**LISTING:**
════════════════════

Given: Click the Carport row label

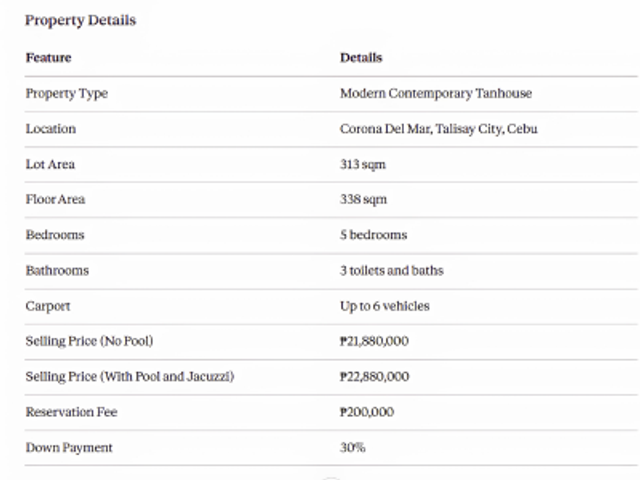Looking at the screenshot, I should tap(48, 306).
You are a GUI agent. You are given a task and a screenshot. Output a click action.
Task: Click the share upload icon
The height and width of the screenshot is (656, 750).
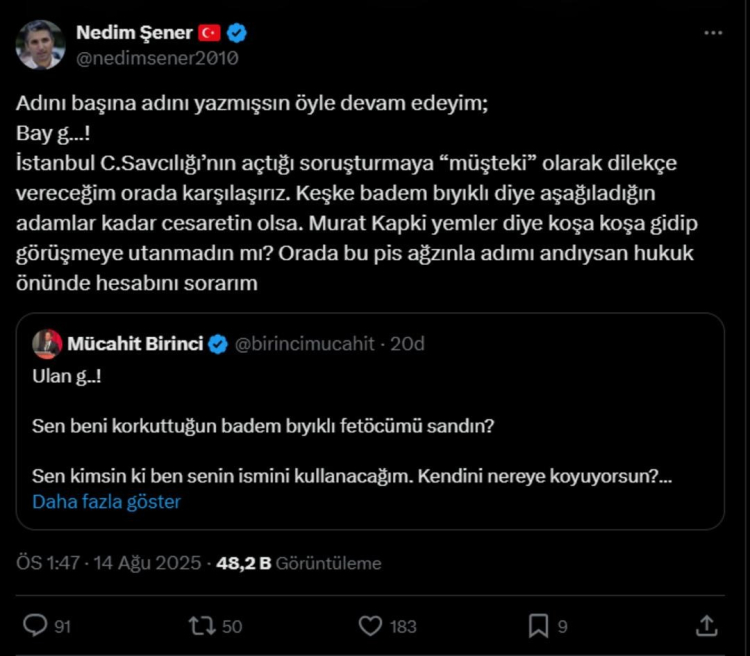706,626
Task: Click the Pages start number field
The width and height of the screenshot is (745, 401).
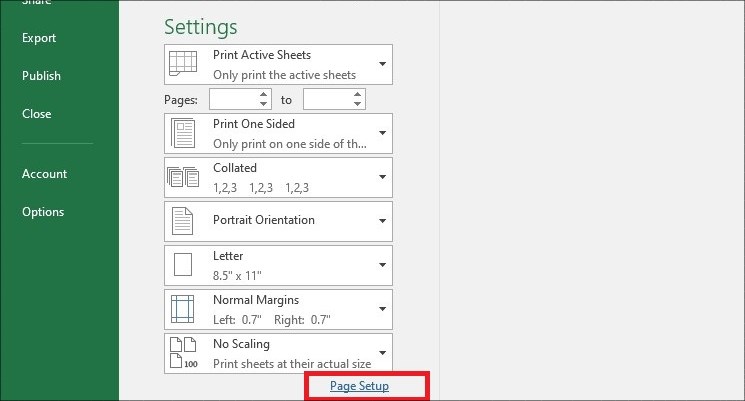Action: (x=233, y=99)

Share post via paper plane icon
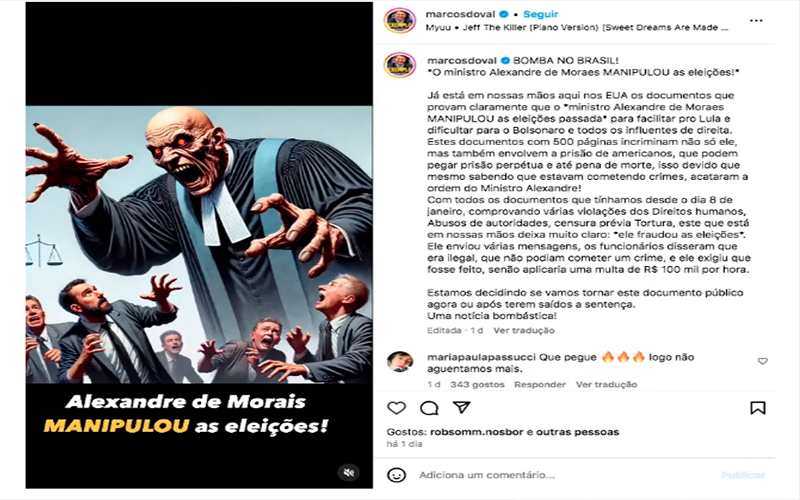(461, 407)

════════════════════

**REQUEST:** Convert the records above into a Markdown table with the columns Row and Line, giving each nonblank line a row of its own and omitting blank lines. Leave the pictures out of the table.

**WRITTEN SOLUTION:**
| Row | Line |
|---|---|
| 1 | Given: Click the Carport row label |
| 2 | Looking at the screenshot, I should tap(48, 306). |
| 3 | You are a GUI agent. You are given a task and a screenshot. Output a click action. |
| 4 | Task: Click the share upload icon |
| 5 | The height and width of the screenshot is (656, 750). |
| 6 | 706,626 |
| 7 | Task: Click the Pages start number field |
| 8 | The width and height of the screenshot is (745, 401). |
| 9 | Action: (x=233, y=99) |
| 10 | Share post via paper plane icon |
| 11 | (461, 407) |